Organizing Team
University of California, San Francisco; University of California, Davis; and University of California, Berkeley students organizing the 2026 SHSSM Conference
Sam Aptekar
Sam is a fifth-year MD–PhD student in Medical Anthropology at UCSF and UC Berkeley. His research in Iquitos, Peru examines public health responses to dengue fever alongside the tourism economy surrounding ayahuasca. His interests include capitalism and aesthetics, biopolitics, Latin American social medicine, postcolonialism, critical global health, and historical methods.
Laura Chang
Laura Chang (she/they) is a second-year medical student in the UC Davis MD/PhD program in Anthropology.
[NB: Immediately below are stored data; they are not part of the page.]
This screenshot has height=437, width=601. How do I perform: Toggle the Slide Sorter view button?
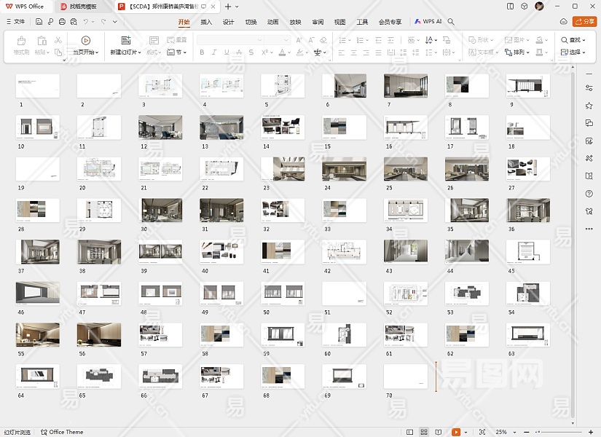tap(425, 432)
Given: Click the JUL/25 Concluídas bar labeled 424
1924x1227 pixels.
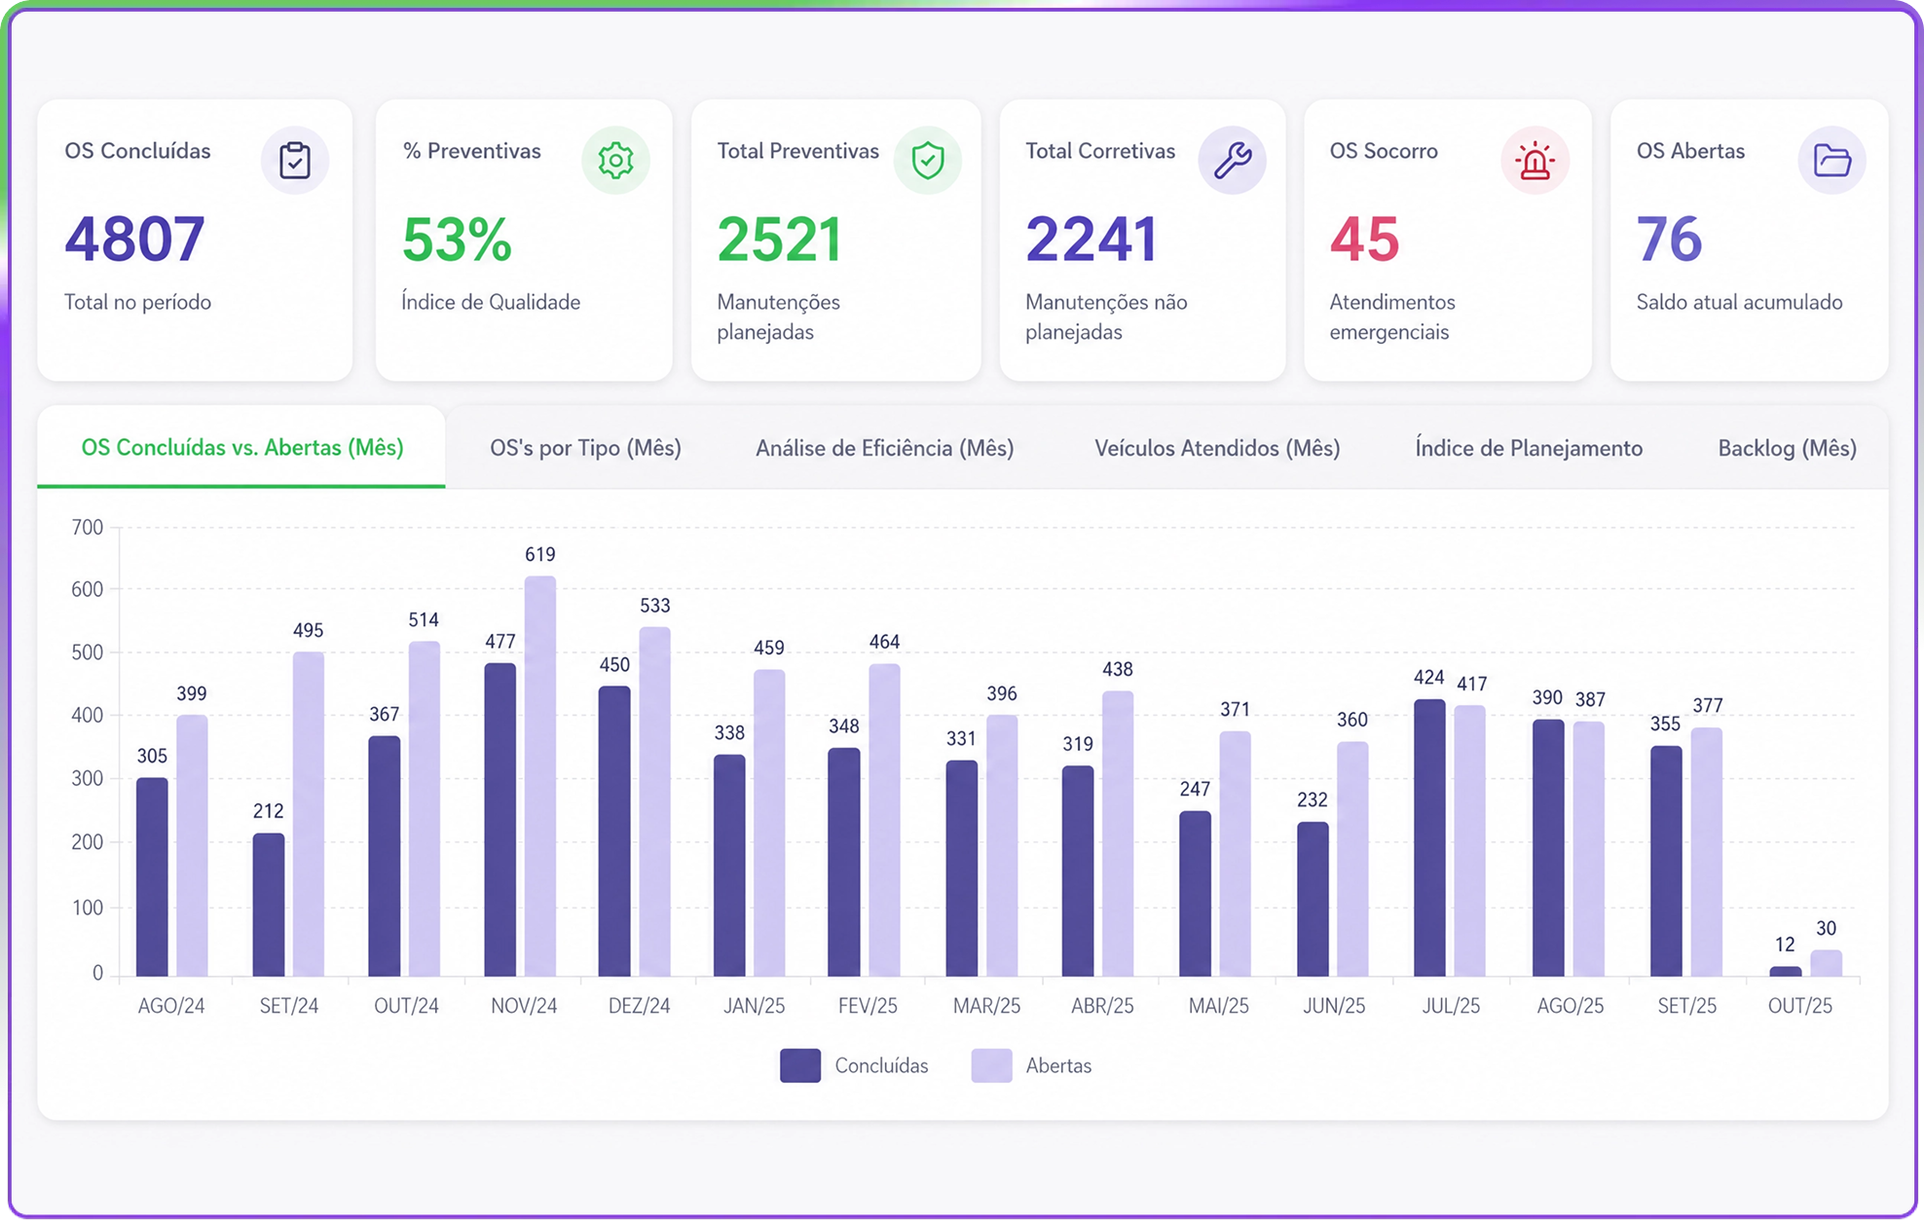Looking at the screenshot, I should (x=1429, y=837).
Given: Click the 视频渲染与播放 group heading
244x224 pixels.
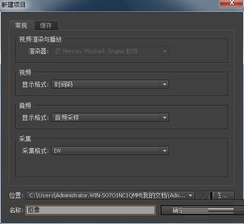Looking at the screenshot, I should [x=40, y=39].
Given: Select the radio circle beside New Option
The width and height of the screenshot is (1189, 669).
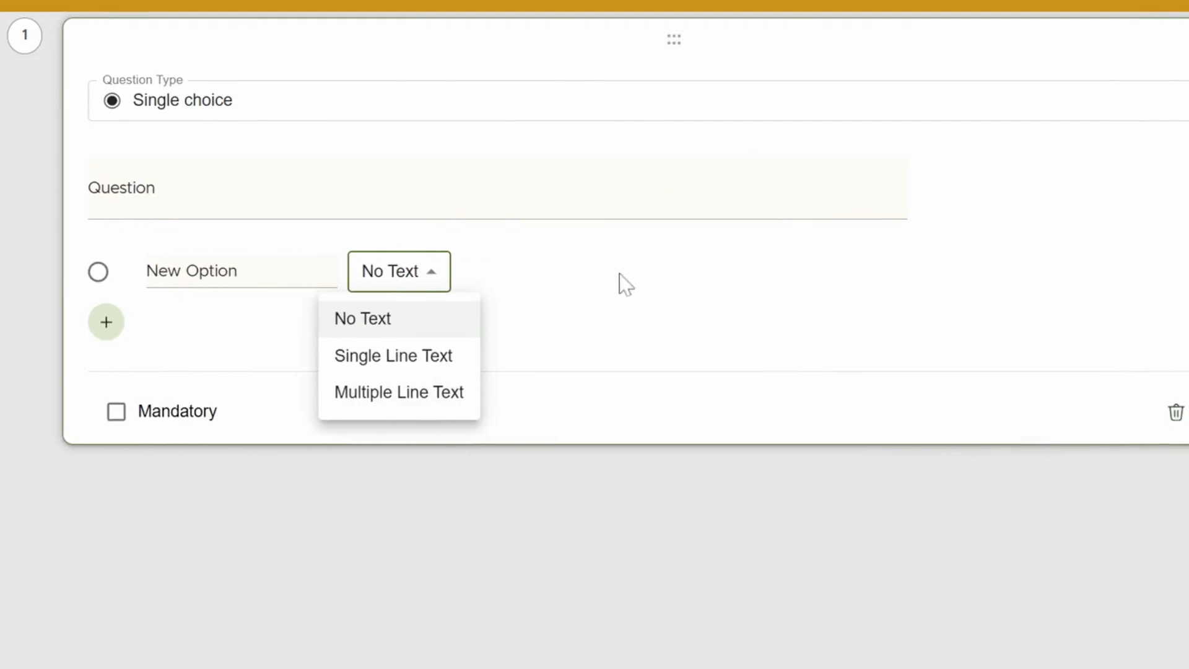Looking at the screenshot, I should (x=98, y=272).
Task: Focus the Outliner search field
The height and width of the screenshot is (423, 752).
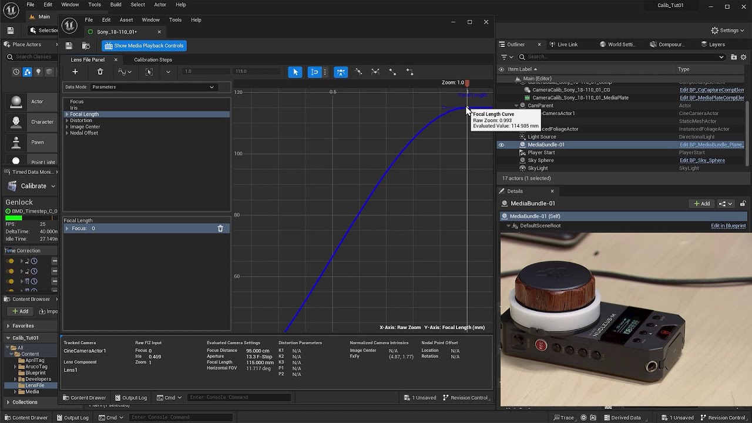Action: click(x=622, y=57)
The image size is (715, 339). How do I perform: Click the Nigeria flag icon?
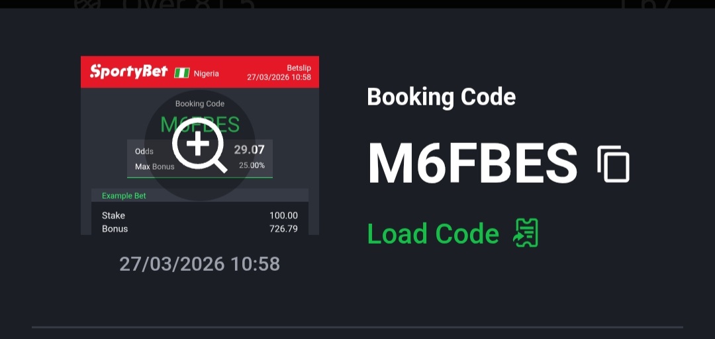(182, 73)
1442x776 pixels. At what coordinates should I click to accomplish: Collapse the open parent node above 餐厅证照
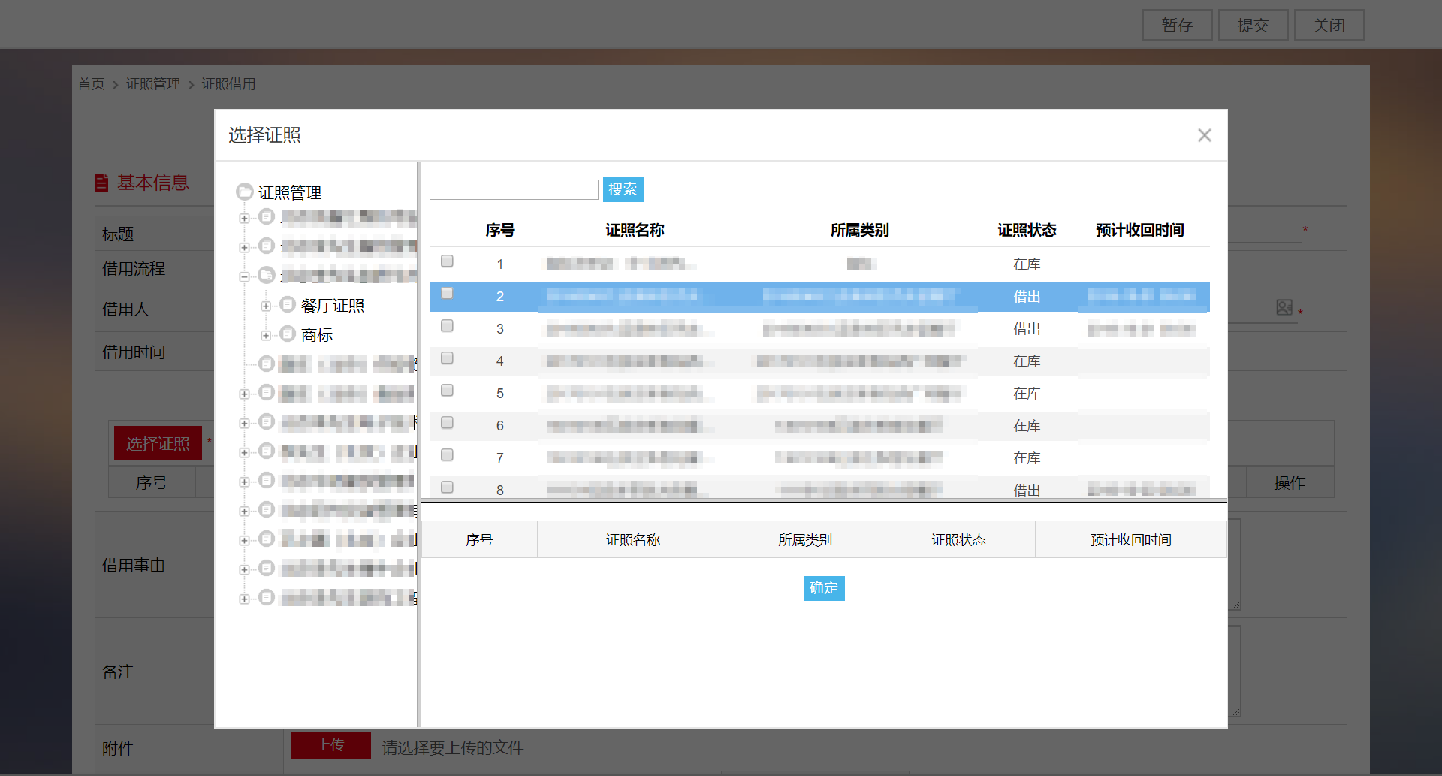244,277
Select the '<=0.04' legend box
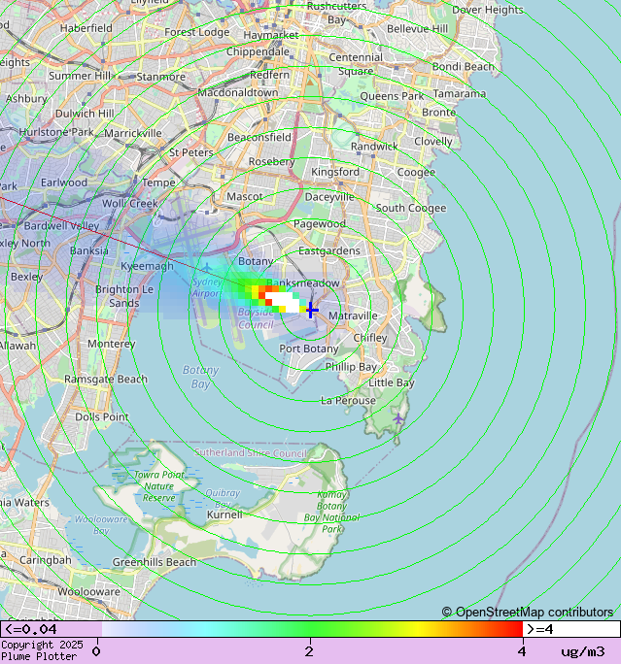621x664 pixels. point(51,629)
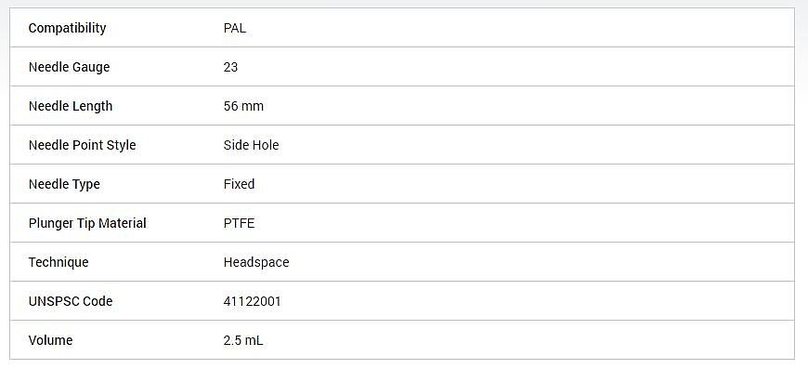Click empty area in Needle Gauge row
808x369 pixels.
click(x=515, y=67)
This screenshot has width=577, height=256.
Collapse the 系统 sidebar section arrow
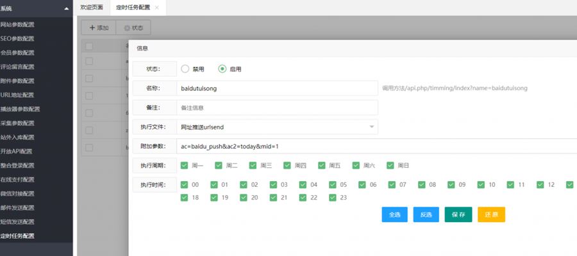tap(67, 8)
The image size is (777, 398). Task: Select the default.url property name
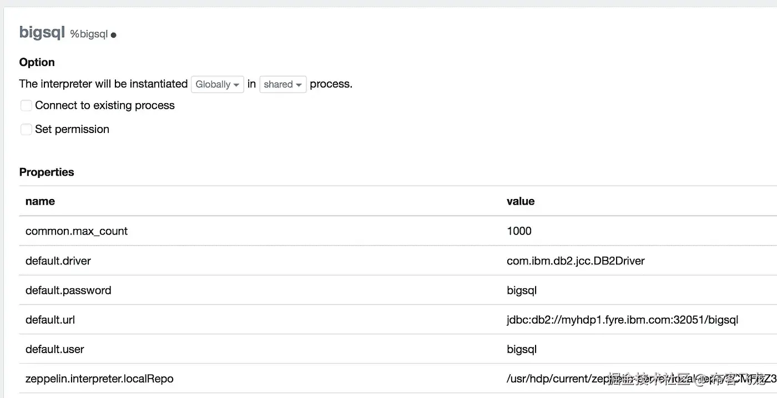[50, 320]
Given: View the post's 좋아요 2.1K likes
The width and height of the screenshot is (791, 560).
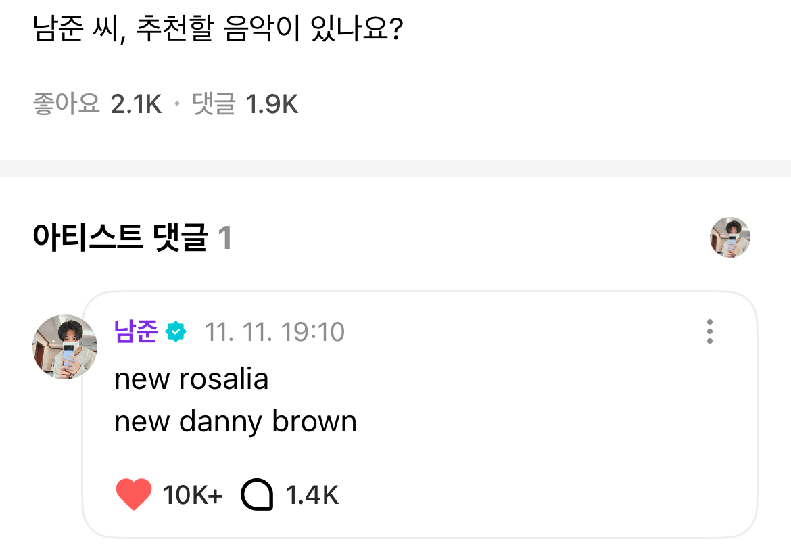Looking at the screenshot, I should (x=97, y=104).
Her research is on Ecuador's national intercultural health policy and its local impacts, particularly in Cotacachi canton, Imbabura province. She works closely with the Kichwa midwives of the Consejo Indígena de Salud Ancestral Hampik Warmikuna. Laura is interested in Family Medicine and Obstetrics & Gynecology.
Katarina L. Cook
Katarina L. Cook (she/her) is a 2nd-year MD-PhD student in Transportation, Technology & Policy at UC Davis. She studies health equity at the intersection of transportation, injury prevention, and medicine, focusing on vulnerable road users and crash outcomes. Her research examines how substance use, built environment, and housing instability influence crash risk and victim outcomes, as well as the medico-legal complexities of hit-and-run incidents and the asymmetric dynamics between high-energy machines and the human body. She is interested in specializing in emergency medicine, occupational health, or physical medicine & rehabilitation.
Sadia Demby
Sadia Demby (she/her) is an MD-PhD candidate in Medical Anthropology at UCSF and UC Berkeley. She is interested in the study of people as infrastructure, notions and networks of care, and theory from the south. She conducts research on care-seeking behavior and city-making in Freetown, interrogating the turbulent and striking effects of (post)colonialism, urbanism, and resistance through life in Sierra Leone. Clinically, she is interested in internal medicine, emergency medicine, and psychiatry.
Jeremy A. Gottlieb
Jeremy A. Gottlieb (they/them) is a 7th-year MD-PhD candidate in Medical Anthropology at UCSF and UC-Berkeley. They study subjectification, affect, and changing conceptions of the human through ethnographic research on deep brain stimulation as a treatment for psychiatric illnesses. They have also published anthropological research into ontologies of gender through ethnographic research of pediatric transgender clinics, and gender and biomedicalization within direct-to-consumer men’s health companies.
Theo Michaels
Theo is an MD-PhD student in Medical Anthropology at UCSF and UC Berkeley. He is interested in questions of the far-right, labor, paranoia, surveillance capitalism, infrastructure, and migration. He has performed research on cultures of mourning on Reddit.com, conspiracy theorists in England, and crisis response services in California. For his PhD, Theo plans to drive a long-haul truck and research the public health and surveillance of truck drivers.
Sita Strother
Sita Strother (she/her) is a 1st-year MD-PhD student in Medical Anthropology at UCSF and UC-Berkeley. She is interested in Indigenizing medicine, traditional healing, and survivance among American Indian healthcare providers in substance use disorder treatment. Her previous research has been on historical trauma and resilience among American Indian and Jewish women, gender transformation and decolonization in global health, and Indigenous identity work. She has an interest in primary care specialties, oncology, psychiatry and medical education. She is on the board of the Human Rights Collaborative (asylum clinic), member of the Association of Native American Medical Students, and the Anti-Oppressive Curriculum Initiative at UCSF.
Athina vrosgou
Athina Vrosgou (she/her) is a fourth-year MD-PhD student in Medical Anthropology in the joint UCSF-UC Berkeley program. She is interested in intersubjectivity, conceptions of consciousness, ritual healing, and formulations of evidence and efficacy in neurocritical care settings and community healing spaces. Her past work includes an ethnographic study of a healing practice associated with the evil eye in Greece, qualitative global health research on barriers to post-stroke care, and clinical research on disorders of consciousness.